La race et la culture étant considérées comme dans un état fusionnel, toute tentative d’identification à la culture noire américaine ne pouvait être perçue que comme une tentative d’appropriation culturelle qu’il convenait de combattre durement.


Ce fait divers est particulièrement intéressant parce qu’il démontre les incohérences de la théorie de l’identité lorsque celle-ci, au lieu d’être vue comme un rapport, une construction, une fiction, est considérée comme une chose réelle, c’est-à-dire une essence.

La mise en parallèle du phénomène « transgenre » avec le phénomène « transracial » vient également immédiatement à l’esprit.


Si la race et le sexe sont biologiquement déterminés, pourquoi l’autoattribution d’un genre ne correspondant pas aux stéréotypes du sexe biologique est acceptée alors que l’identification à une catégorie collective attachée à une race ne le serait pas ?


En refusant à Rachel le droit de s’identifier à une autre race sur le fondement de la réalité biologique, ces mêmes activistes prompts à lutter contre l’essentialisation, se contrediraient dans leurs propres termes, essentialisant la race et affirmant la primauté du déterminisme biologique sur le déterminisme culturel.


Finalement, nous nous retrouvons avec d’un côté une frange dite progressiste prenant régulièrement fait et cause pour l’activisme de l’identité de genre, laquelle a réussi à faire admettre ses narratifs sur la fluidité, et de l’autre, des activistes noirs américains, qui tout en se servant des théories sur l’identité, refusent que la fluidité du genre puisse s’appliquer à la race.


Pour comprendre l’enjeu des débats, il faut avoir à l’esprit que depuis la fin du XXe siècle, aux États-Unis, dans le cadre de la discrimination positive reposant sur l’identité raciale, il est nécessaire de montrer patte blanche ou plutôt patte noire pour prétendre bénéficier des dis- positifs s’inscrivant dans ce cadre.


Alors que pendant longtemps, la règle de l’unique goutte de sang (one drop rule) dans les états ségrégationnistes, règle selon laquelle la présence d’un seul ancêtre noir américain dans l’arbre généalogique d’une personne ayant l’apparence d’un blanc, interdisait qu’un tel homme puisse se marier avec une « vraie » blanche, aujourd’hui, cette goutte de sang noir est particulièrement prisée par ceux et celles souhaitant bénéficier des avantages légaux attachés à la couleur noire.

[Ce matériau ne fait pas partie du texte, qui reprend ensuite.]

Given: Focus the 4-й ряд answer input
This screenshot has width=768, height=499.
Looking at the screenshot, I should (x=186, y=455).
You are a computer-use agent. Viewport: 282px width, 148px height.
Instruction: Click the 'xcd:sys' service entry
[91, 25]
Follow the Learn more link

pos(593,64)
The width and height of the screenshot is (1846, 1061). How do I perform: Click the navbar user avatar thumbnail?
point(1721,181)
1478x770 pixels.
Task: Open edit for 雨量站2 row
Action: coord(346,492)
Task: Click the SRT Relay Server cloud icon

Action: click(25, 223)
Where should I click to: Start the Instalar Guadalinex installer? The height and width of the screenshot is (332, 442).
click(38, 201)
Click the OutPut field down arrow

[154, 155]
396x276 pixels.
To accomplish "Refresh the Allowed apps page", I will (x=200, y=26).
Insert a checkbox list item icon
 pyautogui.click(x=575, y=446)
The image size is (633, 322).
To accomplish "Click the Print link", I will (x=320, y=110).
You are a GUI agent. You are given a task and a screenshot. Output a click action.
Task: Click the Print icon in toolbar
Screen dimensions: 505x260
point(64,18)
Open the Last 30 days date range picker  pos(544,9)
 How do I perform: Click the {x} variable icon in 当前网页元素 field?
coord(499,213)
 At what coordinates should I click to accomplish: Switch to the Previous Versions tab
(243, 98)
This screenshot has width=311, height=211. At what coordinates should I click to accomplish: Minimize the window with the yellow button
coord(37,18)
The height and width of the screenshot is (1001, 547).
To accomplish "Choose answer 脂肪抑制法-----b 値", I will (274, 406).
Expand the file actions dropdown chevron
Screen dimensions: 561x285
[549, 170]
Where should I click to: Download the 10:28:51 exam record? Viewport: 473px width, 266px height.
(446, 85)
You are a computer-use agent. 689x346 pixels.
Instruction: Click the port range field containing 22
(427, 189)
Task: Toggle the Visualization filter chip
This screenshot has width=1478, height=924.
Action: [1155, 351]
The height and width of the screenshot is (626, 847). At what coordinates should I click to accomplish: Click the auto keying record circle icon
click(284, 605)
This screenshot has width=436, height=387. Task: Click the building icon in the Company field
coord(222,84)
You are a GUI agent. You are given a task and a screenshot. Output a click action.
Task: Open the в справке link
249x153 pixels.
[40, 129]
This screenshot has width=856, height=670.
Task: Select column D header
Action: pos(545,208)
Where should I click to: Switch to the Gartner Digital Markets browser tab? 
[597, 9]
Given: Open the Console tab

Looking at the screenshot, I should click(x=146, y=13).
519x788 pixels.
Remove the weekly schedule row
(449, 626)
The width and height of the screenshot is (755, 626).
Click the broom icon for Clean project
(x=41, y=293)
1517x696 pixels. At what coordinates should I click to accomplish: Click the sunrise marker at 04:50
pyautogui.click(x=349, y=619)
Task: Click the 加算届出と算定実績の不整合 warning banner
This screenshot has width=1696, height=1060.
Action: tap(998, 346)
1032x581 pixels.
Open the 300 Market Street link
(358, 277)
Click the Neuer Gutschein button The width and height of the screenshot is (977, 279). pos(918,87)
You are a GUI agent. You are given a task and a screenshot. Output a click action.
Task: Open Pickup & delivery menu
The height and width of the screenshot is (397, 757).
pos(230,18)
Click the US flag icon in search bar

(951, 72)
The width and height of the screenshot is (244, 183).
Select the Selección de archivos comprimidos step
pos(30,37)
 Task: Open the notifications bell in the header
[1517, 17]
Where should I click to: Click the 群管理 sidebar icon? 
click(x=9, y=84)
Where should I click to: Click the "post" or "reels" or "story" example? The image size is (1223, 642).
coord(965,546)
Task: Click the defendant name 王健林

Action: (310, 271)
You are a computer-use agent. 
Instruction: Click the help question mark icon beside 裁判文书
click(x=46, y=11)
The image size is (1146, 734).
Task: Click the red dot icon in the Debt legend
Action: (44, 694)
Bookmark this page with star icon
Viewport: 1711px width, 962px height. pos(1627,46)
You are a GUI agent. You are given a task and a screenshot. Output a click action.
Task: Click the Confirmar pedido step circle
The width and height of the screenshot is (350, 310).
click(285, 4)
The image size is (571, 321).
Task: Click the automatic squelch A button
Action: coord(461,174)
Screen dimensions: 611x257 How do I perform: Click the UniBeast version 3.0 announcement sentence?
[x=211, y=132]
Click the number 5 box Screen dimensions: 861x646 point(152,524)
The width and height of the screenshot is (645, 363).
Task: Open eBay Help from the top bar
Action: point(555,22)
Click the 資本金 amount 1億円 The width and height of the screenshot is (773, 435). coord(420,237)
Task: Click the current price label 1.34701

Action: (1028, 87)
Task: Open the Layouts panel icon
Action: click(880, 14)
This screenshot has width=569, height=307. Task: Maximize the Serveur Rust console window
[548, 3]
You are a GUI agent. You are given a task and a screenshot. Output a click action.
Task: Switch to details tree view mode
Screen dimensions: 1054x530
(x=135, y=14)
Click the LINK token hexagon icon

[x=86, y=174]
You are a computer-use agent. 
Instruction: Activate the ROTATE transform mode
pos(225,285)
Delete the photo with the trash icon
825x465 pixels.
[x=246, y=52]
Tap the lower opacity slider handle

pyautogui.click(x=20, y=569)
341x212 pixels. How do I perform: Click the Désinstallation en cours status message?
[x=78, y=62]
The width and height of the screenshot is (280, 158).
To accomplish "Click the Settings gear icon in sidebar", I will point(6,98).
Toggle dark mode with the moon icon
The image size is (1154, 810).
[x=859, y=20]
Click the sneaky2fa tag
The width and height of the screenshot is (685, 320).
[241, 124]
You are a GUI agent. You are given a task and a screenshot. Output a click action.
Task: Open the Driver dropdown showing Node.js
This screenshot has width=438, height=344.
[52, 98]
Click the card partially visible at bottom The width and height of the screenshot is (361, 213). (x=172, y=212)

Le sociologue, Rogers Brubaker évoque justement le « contrôle des revendications de noirceur » que l’ère de la discrimination positive a fait émerger.


Cet exemple montre que, lorsque les activistes noirs qui viennent se joindre à des luttes intersectionnelles et puisent dans le répertoire des sciences sociales militantes, des théories de l’identité, ils le font non pas par conviction, mais pour mieux s’armer de sorte à préserver la cohésion de leurs propres groupes.


La fusion entre la race des noirs américains et la culture attachée à cette race est pratiquée sciemment de sorte à connoter de « raciste » toute attaque contre la culture noire américaine.

Pour maintenir cette fusion entre race et culture, la fluidité transraciale ne peut être acceptée, car elle serait de nature à neutraliser ce puissant mécanisme de défense.

L’accusation d’appropriation culturelle est en définitive un mécanisme de défense ethnico-culturel visant à maintenir coûte que coûte cette fusion, qui épistémologiquement n’a aucun sens*.